The U.S. is fortunate in that it is endowed with massive solar (Southwest) and wind (Midwest) resources. ASAP’s research indicates that the lowest
cost source – of base load electricity (24/7) is Midwest wind; of peak load electricity (7am-10pm) is Southwest solar; and of hydrogen produced by
electrolysis of water is either Southwest solar or Midwest wind.
Independence from foreign oil with the development of a hydrogen production and distribution system to support fuel cell electric cars, buses, and trucks.
Development of a national electricity transmission system to distribute lowest cost solar electricity from the Southwest states and wind electricity from the Midwest states to local markets throughout the U.S.
To many it is surprising that the lowest cost source of unsubsidized solar and wind electricity for electricity consumers in the Eastern U.S. is from solar plants in the
Southwest and wind plants in the Midwest. This is true because the cost of solar and wind electricity is determined by the amount of average daily sunlight, as well as
the cost of solar and wind installations. The Southwest U.S. has the greatest quantity of average daily sunlight and the lowest cost land for thousands of square miles of
solar installations. Therefore, solar electricity produced in the Southwest is the lowest cost solar electricity for consumers in the Eastern U.S. even with the cost of
long-distance transmission. The same holds for wind electricity produced in the Midwest states. Offshore wind is too expensive because of the high installation and maintenance costs.
Intermittency is a major problem for solar and wind energy, but ASAP has identified a solution with the application of compressed air energy storage (CAES) power
plants, which are described in the Scientific American article and in published peer-reviewed research papers. With the coupling of solar and wind electricity to
CAES plants, intermittent solar and wind electricity can be transformed into a reliable source of electricity 24/7. The key is to change our perspective from a local
electricity production system to a national system with the production of Southwest solar and Midwest wind electricity that is then distributed to local markets nationwide.
In this way, the entire nation can enjoy the lowest cost supply of solar and wind electricity.
Also, the adoption of electric cars is important if we truly want to end our dependence on foreign oil since transportation accounts for 70% of U.S. oil consumption.
ASAP is excited about the performance of hydrogen fuel cell electric cars and believe that they will be acceptable to the public since they do not require long battery
recharging time. Learn more about the exciting developments in electric cars in the Electric Car Campaign folder. In a few years, ASAP foresees the ability to produce
massive quantities of hydrogen by electrolysis of water using solar electricity at a price to drivers equivalent to the price of gasoline today (refer to the published
peer-reviewed solar PV-Hydrogen research paper).
We believe it is only a lack of public awareness that prevents the Plan from being immediately adopted.
As Mark Twain once said, “Once you lose your ignorance, it’s hard to get it back.” We want to be an organization through which this loss of ignorance is accomplished.

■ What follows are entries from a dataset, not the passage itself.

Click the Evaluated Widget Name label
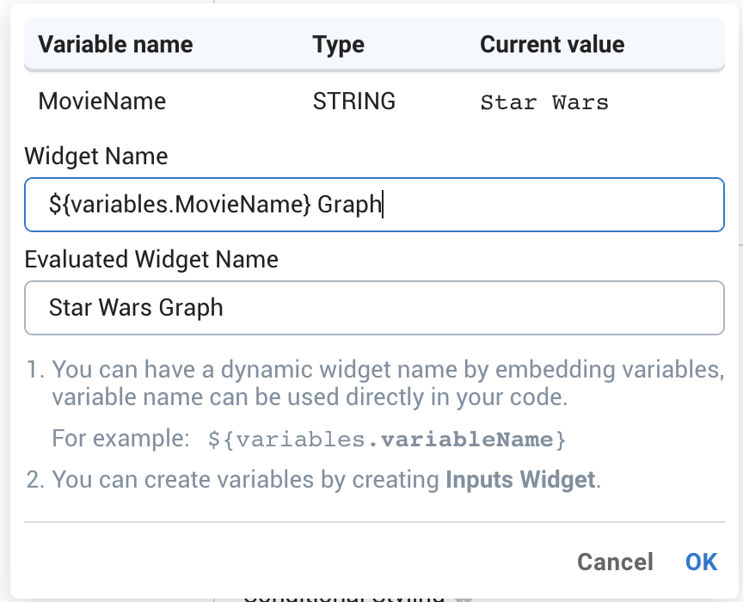 pyautogui.click(x=150, y=259)
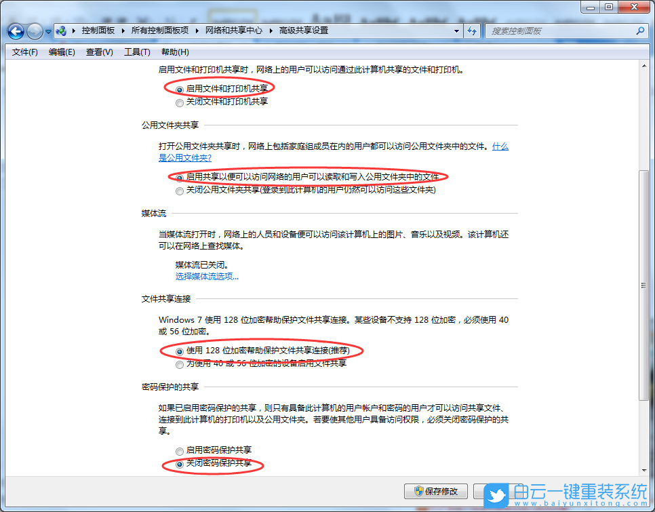Click the search magnifier icon
Image resolution: width=655 pixels, height=512 pixels.
coord(640,31)
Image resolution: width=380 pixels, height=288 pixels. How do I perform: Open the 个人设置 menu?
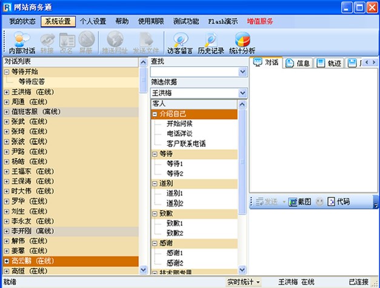tap(93, 21)

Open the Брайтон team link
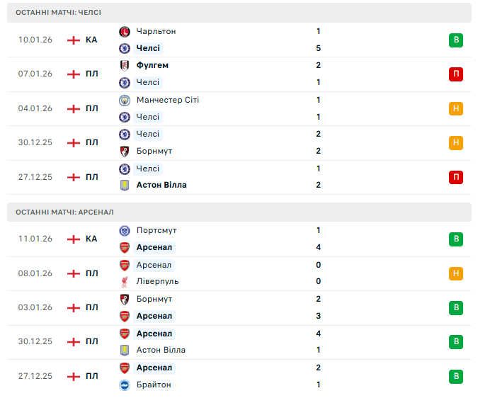(154, 385)
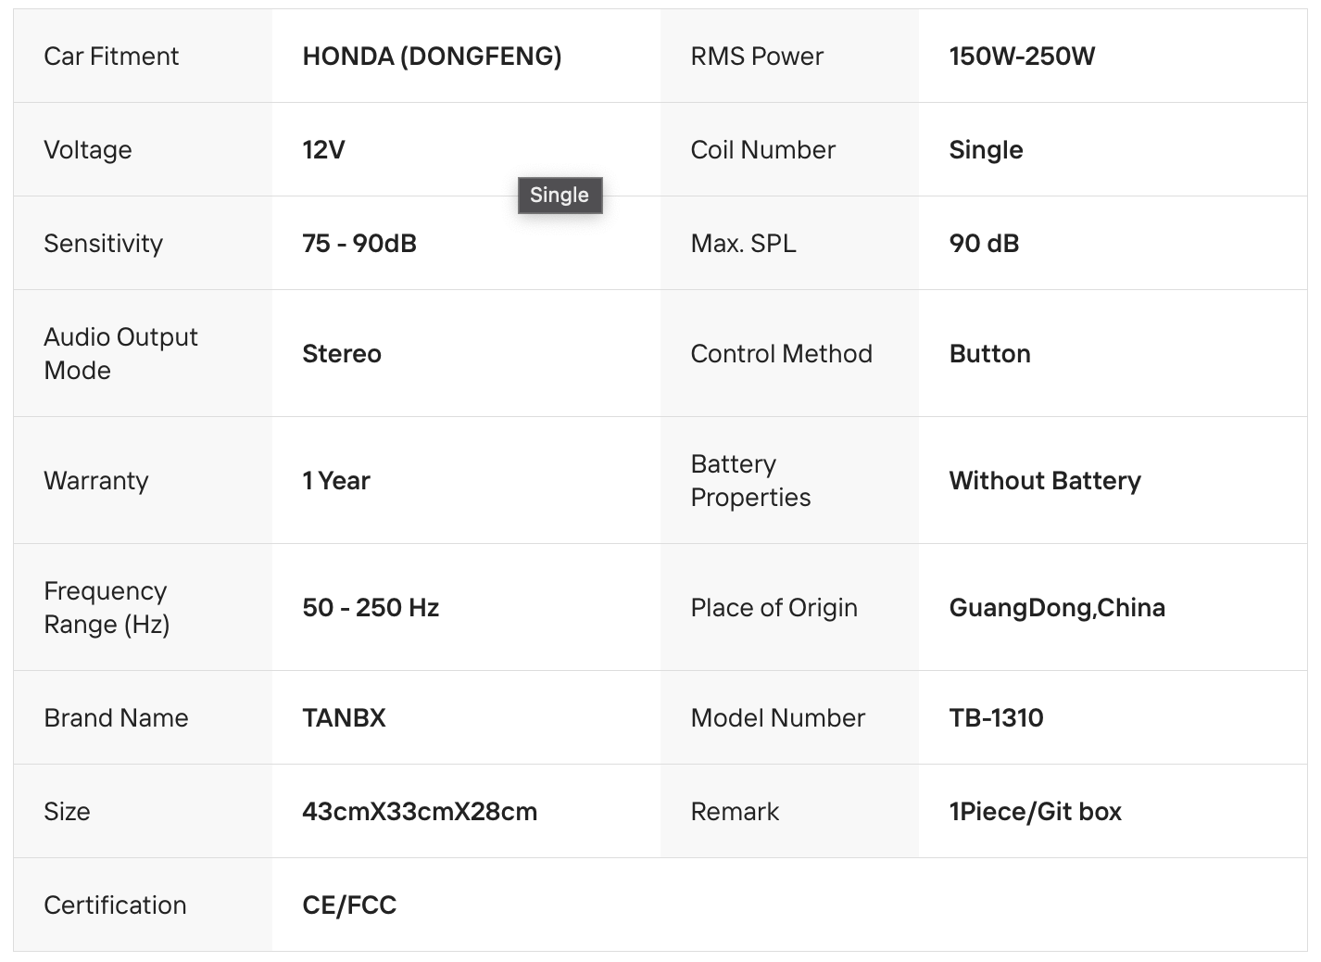Click the Frequency Range (Hz) label
The height and width of the screenshot is (962, 1321).
(x=107, y=608)
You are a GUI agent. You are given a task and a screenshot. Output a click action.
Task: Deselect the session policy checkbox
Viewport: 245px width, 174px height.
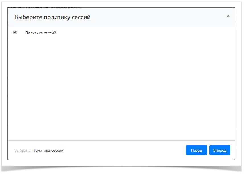pyautogui.click(x=15, y=33)
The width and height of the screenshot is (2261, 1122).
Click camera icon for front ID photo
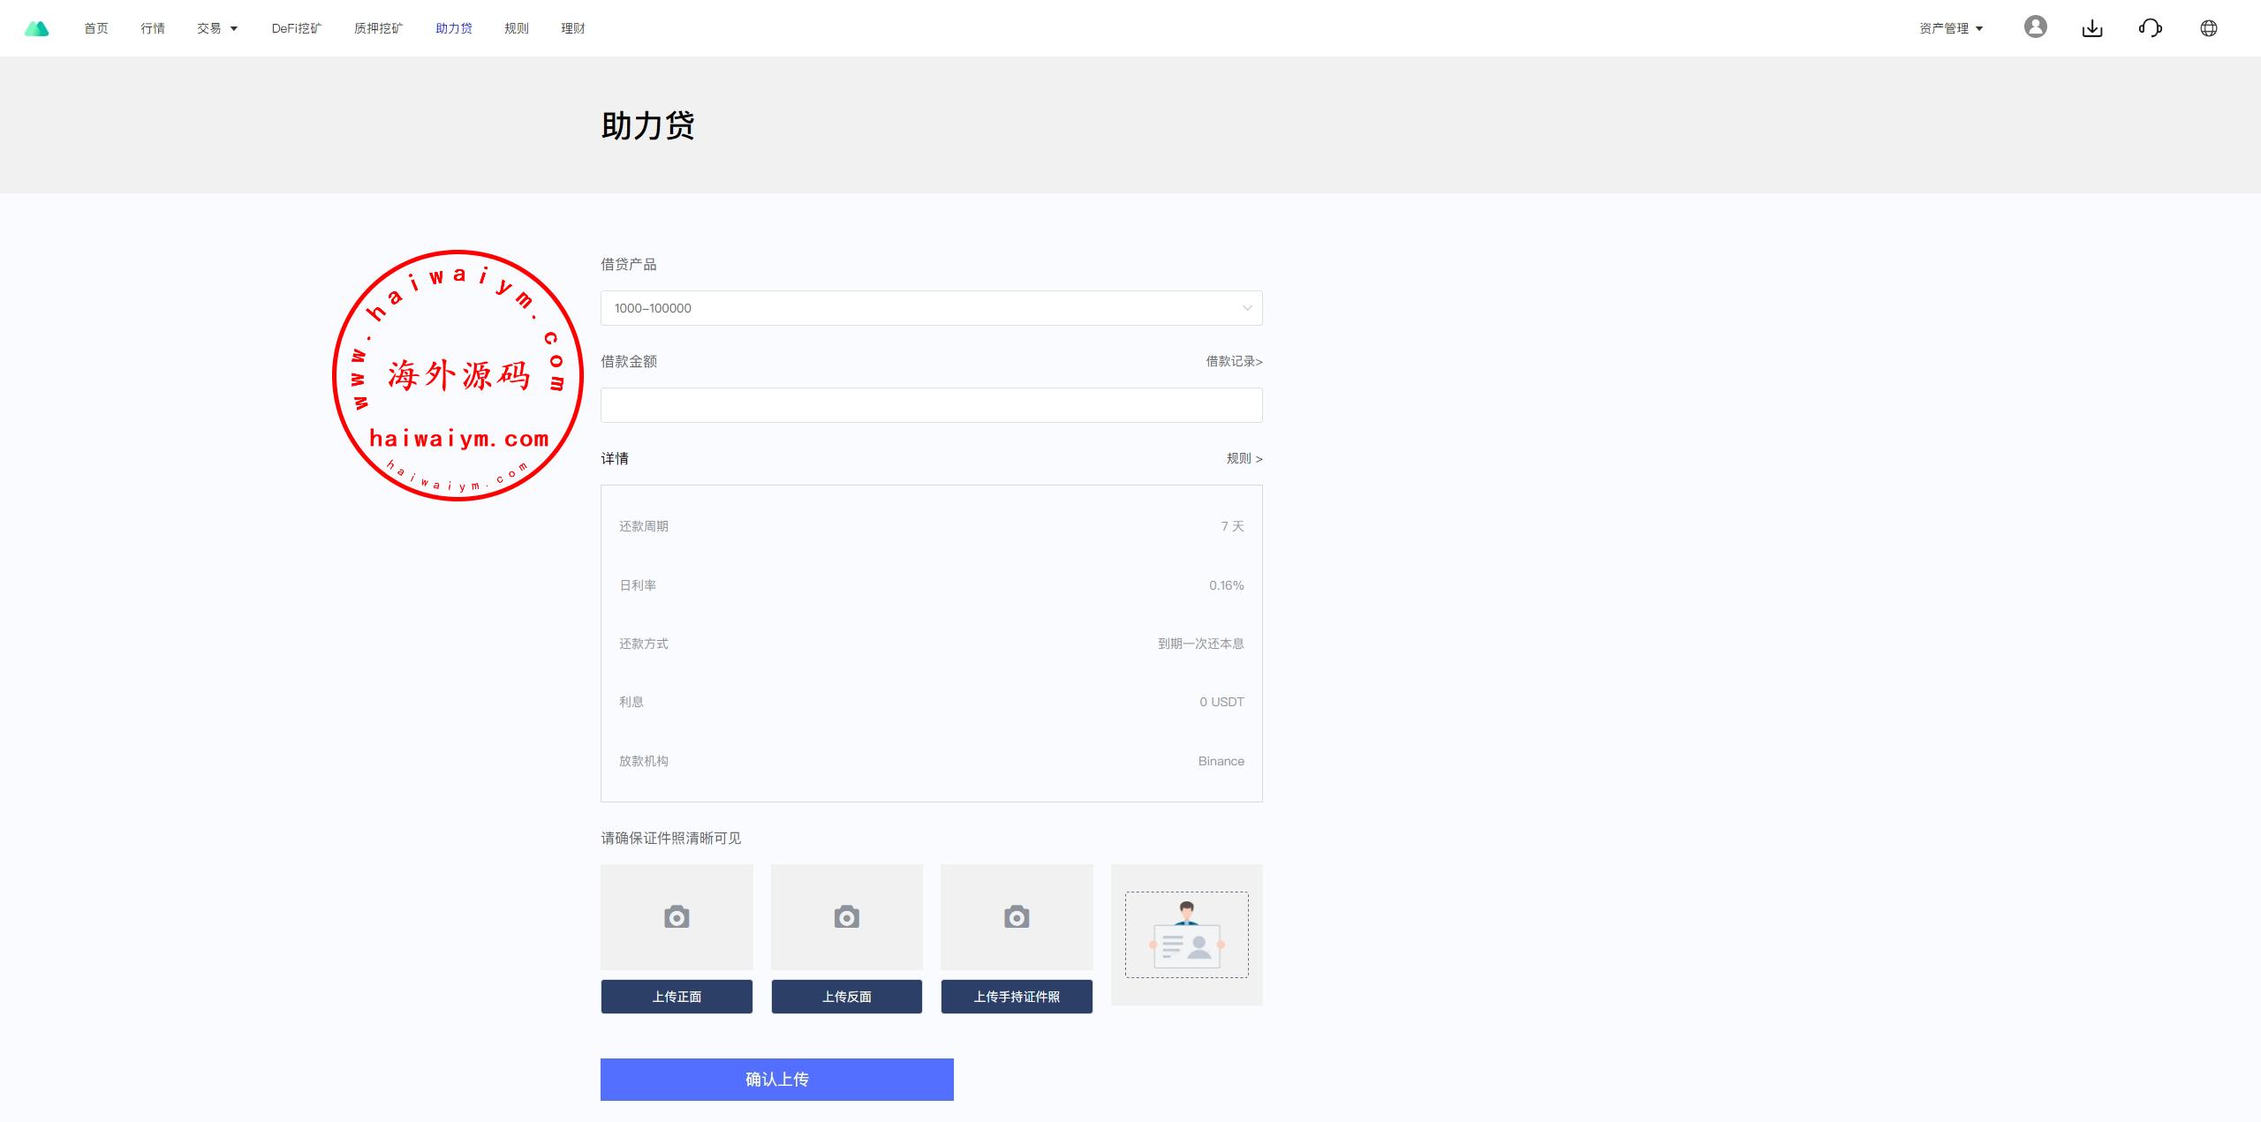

Energy self-sufficiency will allow us to expand domestic jobs and economic well-being while providing us with a sustainable energy path throughout the 21st century.
America’s current energy trade imbalance of nearly half a trillion dollars a year is economically unsustainable and must be ended ASAP.
The use of carbon-free solar and wind electricity allows us to reduce CO2 emissions by 92% below current levels, literally ending the threat of global warming.